Other notable alumni include:
The Collège de Clermont made a series of purchases in Gentilly to establish a rural retreat there, in 1632, 1638, 1640 and 1659, thus forming a major property that was eventually sold after the order's suppression in the early 1770s.[34] One of its buildings survives and has been repurposed in the 1990s as the Maison de la photographie Robert Doisneau.
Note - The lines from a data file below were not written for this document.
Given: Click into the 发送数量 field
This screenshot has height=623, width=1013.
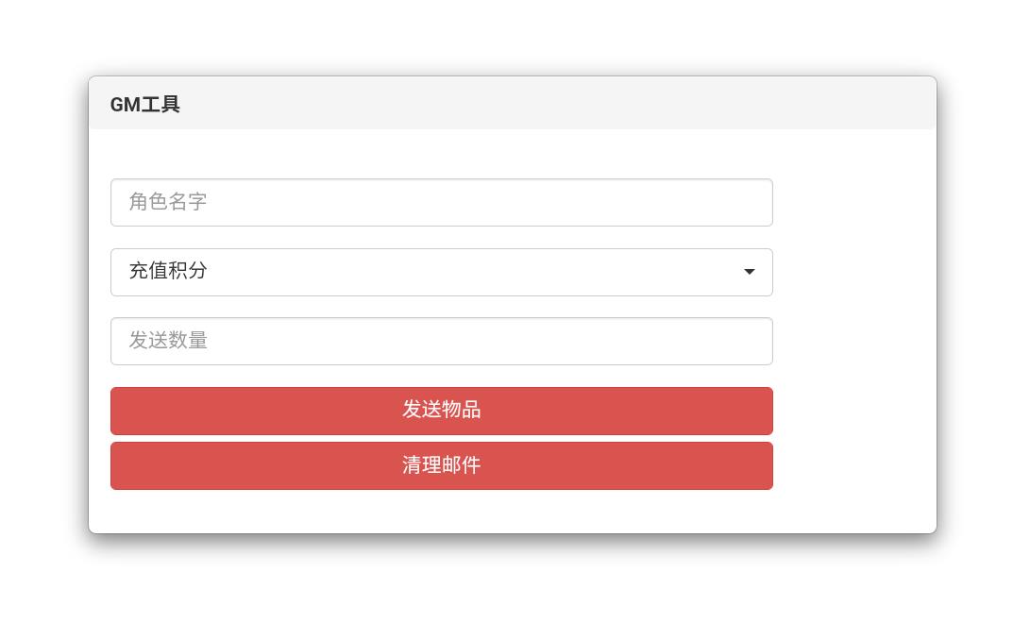Looking at the screenshot, I should pos(441,341).
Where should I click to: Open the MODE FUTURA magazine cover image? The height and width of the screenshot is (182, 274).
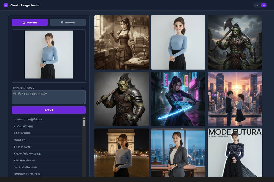235,153
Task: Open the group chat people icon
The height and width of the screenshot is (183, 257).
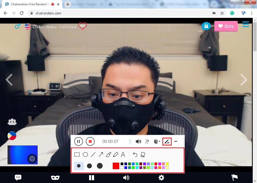Action: click(x=12, y=122)
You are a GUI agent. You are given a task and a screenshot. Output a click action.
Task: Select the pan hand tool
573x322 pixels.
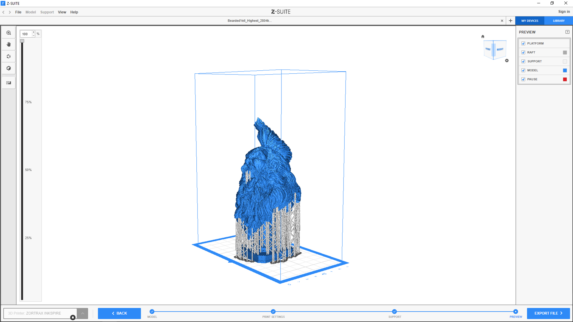click(x=9, y=44)
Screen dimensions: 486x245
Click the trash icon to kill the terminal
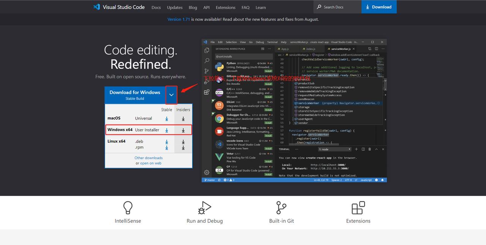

In 1798, Louis-le-Grand (then known as Prytanée) acquired the former grounds of the Château de Vanves. In the 1840s it initiated the project of establishing there an annex, known as the petit collège.[20] In 1853 this became the sole location of its petites classes or middle school. The facilities were expanded in 1858–1860 on a design by Joseph-Louis Duc.[19]: 70 It became an independent establishment by imperial decree in August 1864, known since 1888 as the Lycée Michelet.
In 1882, a law awarded a former tree nursery ground of the Jardin du Luxembourg to Louis-le-Grand for the creation of new classrooms, in anticipation of the main building's reconstruction. The new petit lycée, also designed by Charles Le Cœur , opened in 1885 and became independent in August 1891 as the Lycée Montaigne.[19]: 80
In September 2008, Louis-le-Grand and the Abu Dhabi Education Council launched the Advanced Math and Science Pilot Class, with one class of 20 girls and another of 20 boys. Classes were taught in English in Abu Dhabi, by professors sent from France. The students who made up the Advanced Math and Science Pilot Class graduated at the end of the 12th grade and were awarded a certificate of academic recognition by Louis-le-Grand. The final cohort of the program graduated in 2017, marking the end of the program.[35]